Nous ferons “avec”. En dépit de la division regrettable de la Gauche, nous ne bouderons pas notre plaisir d’avoir été débarrassé de William Delannoy et que sa prédécesseure puisse s’offrir une retraite méritée.
Malgré le contexte difficile, qui n’est pas totalement une surprise, les actes devront pourtant suivre les engagements de la campagne électorale de « Réinventons Saint-Ouen ». Avec notre positionnement depuis de longue années, nous nous efforcerons sur ce blog de rester constructifs, vigilants et exigeants. D’autant qu’à l’échelle du territoire, l’équipe municipale de Saint-Ouen, à direction socialiste, bénéficie d’un « alignement des planètes » facilitant les partenariats avec des socialistes à la tête de Saint-Denis, de Plaine Commune, du Département et de la Ville de Paris.

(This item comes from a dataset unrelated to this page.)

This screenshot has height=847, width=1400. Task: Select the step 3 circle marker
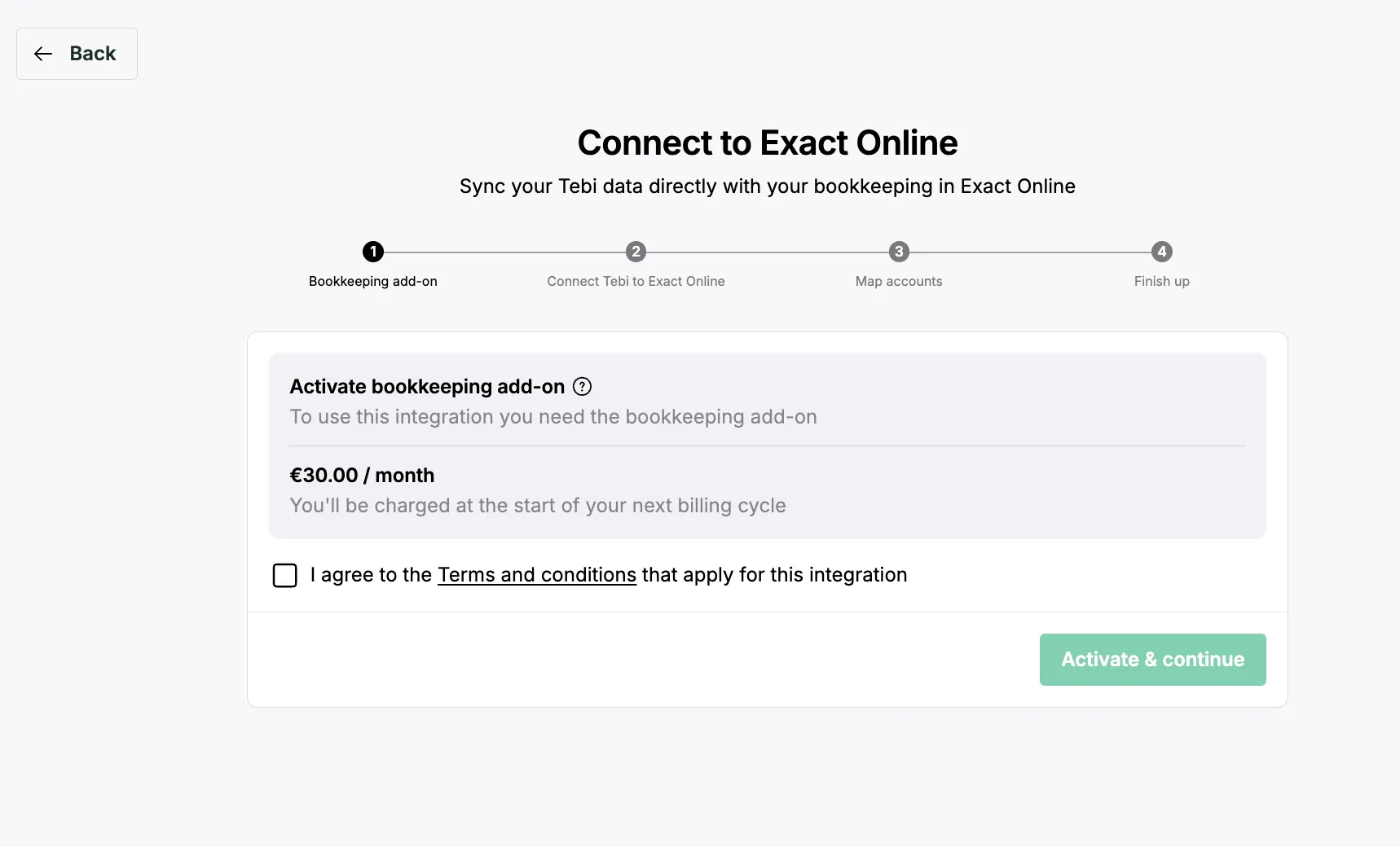[899, 252]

Pour autant, et sans vouloir jouer les rabat-joie, plusieurs thèmes de préoccupations :
– Le risque d’hyper personnalisation du pouvoir local au détriment d’un réel travail d’équipe. Un penchant qui pourrait être assez naturel pour Karim Bouamrane surtout préoccupé depuis de longues années par devenir maire plutôt que réellement « gouverner ». C’est à dire se coltiner les dossiers municipaux[3] et composer avec des alliés. Il semble aujourd’hui avoir déjà enfilé son costume de « coach-manager » des élus de la majorité. Ceux-ci pourraient donc renâcler à n’être que de simples « collaborateurs ».[4] Mais à l’évidence, nous sommes sans doute très « ancien monde » et imperméable au nouveau concept de « start-up city »…

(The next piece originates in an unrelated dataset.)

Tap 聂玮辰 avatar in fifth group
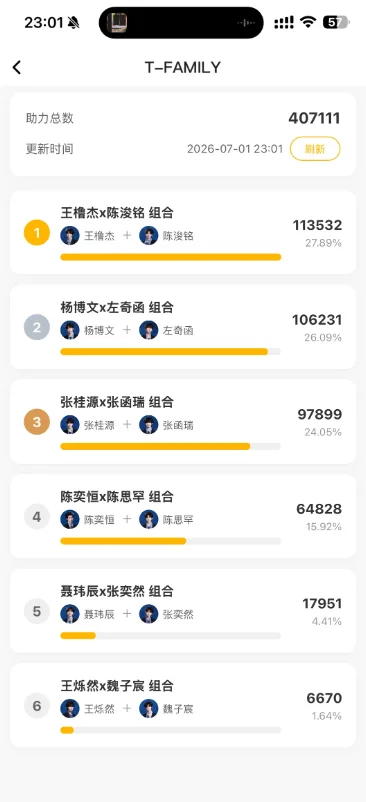This screenshot has height=802, width=366. pos(70,614)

– Toujours en matière de « gouvernance » (comme on dit aujourd’hui), au-delà même d’éventuelles divergences politiques, la cohérence de l’équipe municipale et de son action future laisse un peu perplexe. Ainsi, si quasiment chacun des 32 élus de la majorité a une responsabilité (c.a.d. une « délégation » du maire),[5] on peut penser que « tout le monde est sur le pont ». Du démocratique et de l’efficace ? La réalité pourrait être un peu plus complexe : souvent longs comme bras, les intitulés des responsabilités ne sont pas toujours très clairs et les délégations des élus se chevauchent curieusement voire semblent plus ou moins en doublons[6]. Les nouveaux élus et l’administration ont déjà du mal à s’y retrouver dans ce puzzle inédit. Diviser pour mieux régner ? Espérons-le, un embrouillamini non intentionnel. On attend avec impatience le mode d’emploi pour bien comprendre simplement qui s’occupe de quoi.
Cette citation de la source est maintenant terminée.